Last week, I interviewed poet, professor (and friend!) Terry Hermsen for the Columbus Alive (you can read that profile here). I first met Terry in 1999, when he was a visiting poet at my high school. As the literary magazine editor and an all-around poetry nerd, I assisted him during the workshops that he led. He gave us such fun exercises (one involved making near-rhymes of multi-syllabic words), and was kind enough to give me feedback on a poem or two.

Now, over a decade later, I’ve so enjoyed re-meeting him. We both teach at Otterbein University, have read together at multiple poetry readings around Columbus, and exchange and discuss poems when we get the chance.

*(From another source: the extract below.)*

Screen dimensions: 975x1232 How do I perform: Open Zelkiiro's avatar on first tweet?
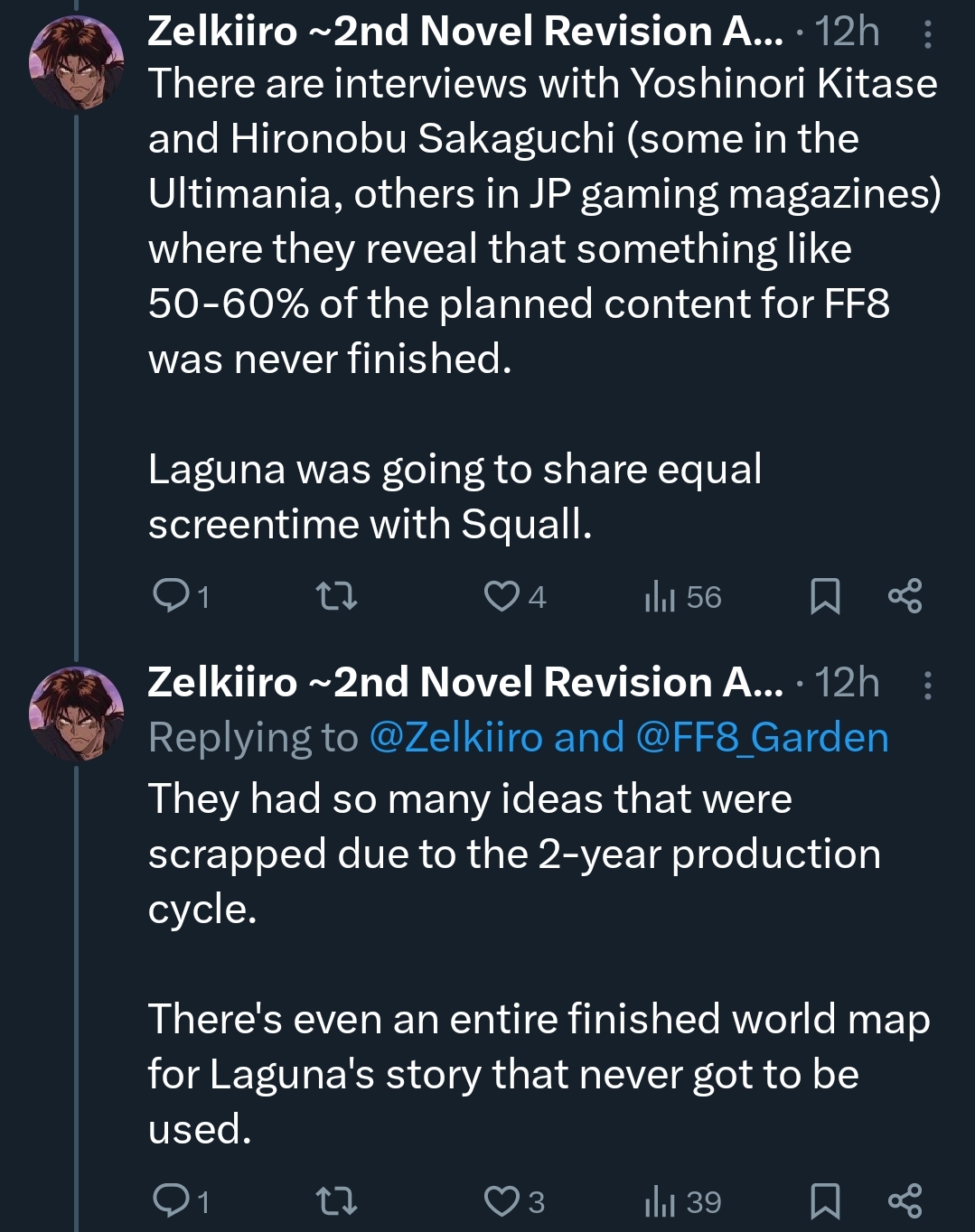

Terry has just returned from Chile, where he was gathering material and inspiration for projects about translation, travel, identity, culture, and poetry. Since the profile I wrote of him is rather brief (although I am pleased with it!), here’s a more extended version of our conversation. He has such fascinating thoughts about what it means to translate, and how place/poetry/history intersect.

Watch Terry's 2012 reading at Paging Columbus (crank the volume!)




***
My trip was a continuation of a trip I took four years ago, which was at that time, focused on Neruda. He’s sort of the doorway into world poetry for many people...for me, he was my first introduction to a poet I really liked from another culture.

It’s hard to avoid Neruda in Chile. That’s where it all started--in 2007 when I was there for a week. I had his book there with me and I wanted to talk to people, so I asked them what they thought of Neruda.

Last time I went to Chile, in 2009, I tried to teach myself Spanish. I translated a book last time simply to teach myself Spanish. I thought, if I can go through it line by line, and try to see what I can do, that will help me, and then I found I really liked translating. That book is almost finished, but that got me excited to do more translation.

I’ve been taking Spanish classes now...that’s better. I’m only interested in it for the words. Of course I want to talk with people, but it’s more a poetry project to hear how poetry works in another language.

I had college students helping me [on this trip]. We went around the streets of Santiago and interviewed 70 people, and I have 30 more recordings coming in.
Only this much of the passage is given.